Kintzheim was known in the 6th century under the name of Regis Villa. The Merovingian kings had made it into the center of a vast domain including the valley of the Liepvre River and the forests of Haut-Koenigsbourg.

- In 774, the emperor Charlemagne made a gift to the Abbey of Liepvre of one part of his forests at Gunigesheim (the former name of Kintzheim).
- In 775, Charlemagne spent the Christmas holidays in the Palatium selestatis, probably located at Kintzheim.
- In 843, the Emperor Lothair I, the grandson of Charlemagne, gave Kintzheim to Erchangar, the Count of Nordgau and father of Richarde, the future abbess of Andlau.

===From the 12th to the 16th centuries===
The construction of the castle began around 1250 on the order of Emperor Frederick II of Hohenstaufen. The keep and the rampart which belongs to it were finished at the end of the 13th century. The residential structures were built during the 14th and the 15th centuries. In 1341, Emperor Louis IV, known as "The Bavarian", gave the village of "Kinsen" to the town of Sélestat.

In 1492, on the order of Emperor Frederick III of Habsburg, the landvogt of Alsace, Gaspard de Morimont, sold the castle to the town of Sélestat.

===In the 17th and 18th centuries===
- In 1633, the castle was partly destroyed by the Swedes during the Thirty Years' War.
- In 1649, the town of Sélestat sold the castle for 3,000 florins to J. G. de Gollen, a former mayor of the town, who had been the minister of Ferdinand III of Habsburg to the Peace of Westphalia, which ended the Thirty Years' War.
- Between 1650 and 1670, J. G. de Gollen restored the residential buildings and the chapel, but never actually lived in there.
- Between 1760 and 1780, the last resident of the castle was a hermit monk who took care of the chapel.

===18th and 19th centuries===
Taken care of during the 18th century by J. G. de Gollen, then by the marquis de Broc, his heir, the castle was abandoned following the French Revolution of 1789. The roofs disappeared around 1830. In 1801, the marquis de Broc put it up for sale.
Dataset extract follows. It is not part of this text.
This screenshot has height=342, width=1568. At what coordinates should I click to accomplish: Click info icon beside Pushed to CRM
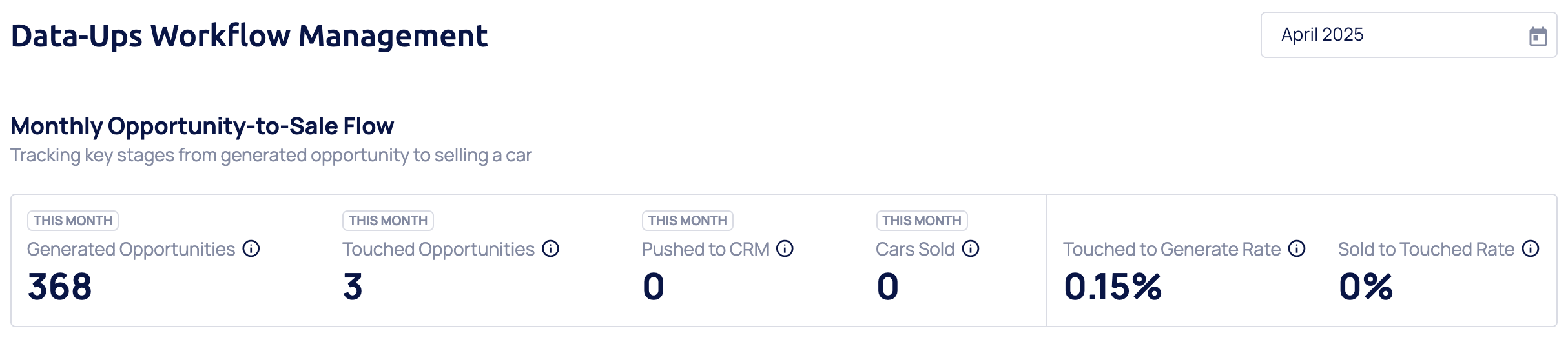(x=785, y=248)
The town of Sélestat tried to regain possession of the property. In 1807, a decree of Emperor Napoleon I gave the Château de Kintzheim to Mathieu de Favier, who was obliged to pay 2,000 silver marks to the town of Sélestat to settle their claim.
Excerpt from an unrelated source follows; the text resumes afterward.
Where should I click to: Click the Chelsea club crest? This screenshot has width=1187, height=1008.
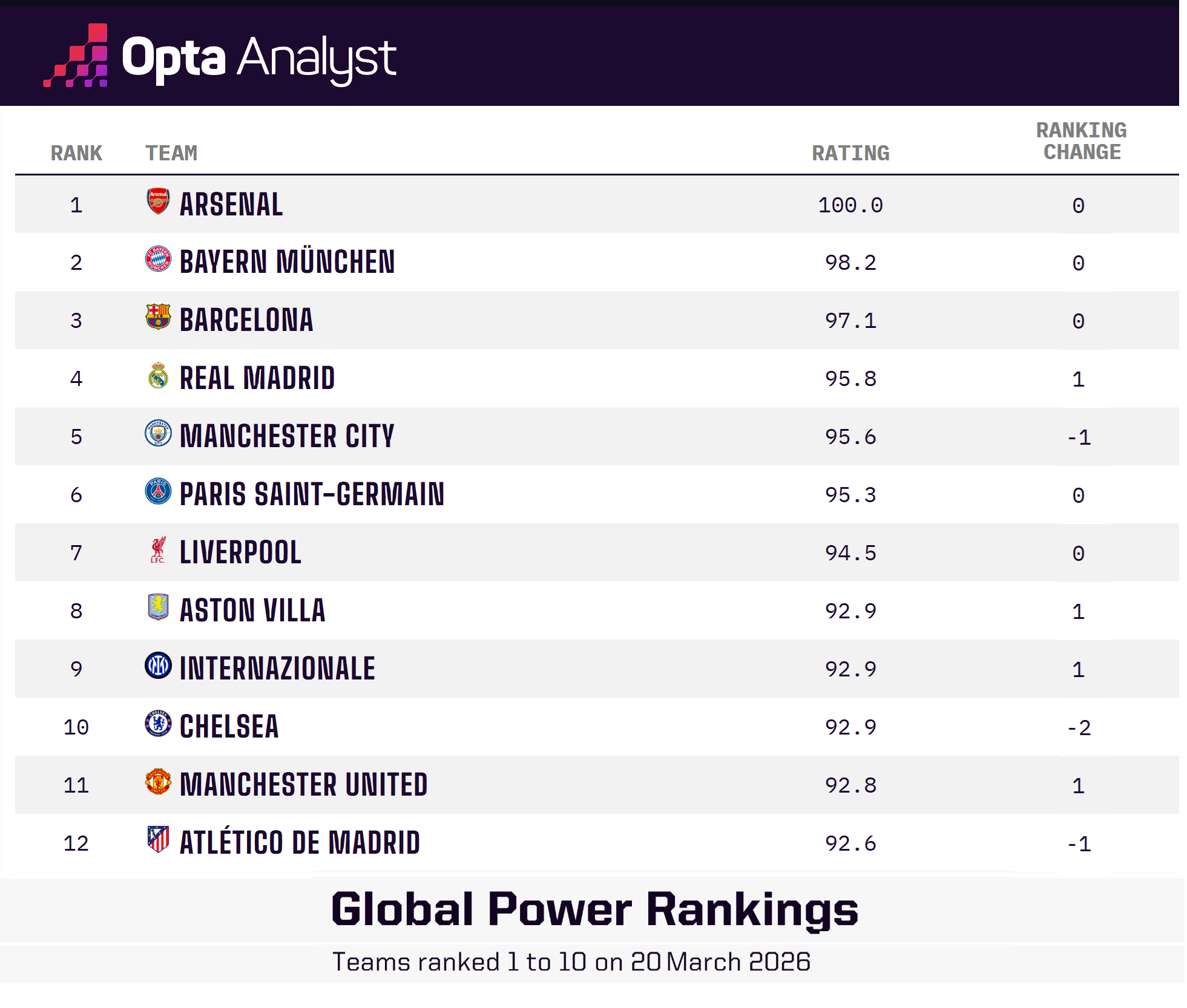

===19th and 20th centuries===
In 1802, the future Baron of the Second Empire, Gaetan Mathieu de Fabvier, bought the castle, and below it he built a manor house in the Directory style. Between the two structures he built a park in the English style, which today is classified by the French Ministry of Culture. as one of the Notable Gardens of France. He created a romantic landscape garden, or jardin tableau, to highlight the view of the ruined castle, inspired by the paintings of Nicolas Poussin, Claude Lorrain and Hubert Robert.

The family of Mathieu de Fabvier was close to the family of a Minister of Finance of France, Jean-Georges Humann (1780-1842), whose descendants later became responsible for preserving the Château de Kintzheim.

During the 19th century, the romantic movement brought medieval castles back into style. Many castles in France were restored by Viollet-le-Duc while in Germany Bodo Ebhardt restored many castles, including the castle of Haut-Koenigsbourg, inaugurated by the Emperor William II of Germany in 1908. In 1876, German architects carried out a consolidation of the ruins of Kintzheim.

- In 1945, during the Second World War battle for Alsace, the castle was used as an observation post, and the tower was hit by artillery shells.
- In 1965, the ruins were classified as a monument historique by the Ministry of Culture.
- In 1968, "The Eagle's Nest" was installed at the ruins, and became a tourist attraction drawing about 150,000 visitors each year.

==The Château de Kintzheim today==
Since 1968, the castle features "La volerie des aigles" (Eng: The Eagles' Nest), which presents species of predatory birds, such as eagles, falcons and vultures, which are in danger of extinction. Spectators can attend daily flights of the birds.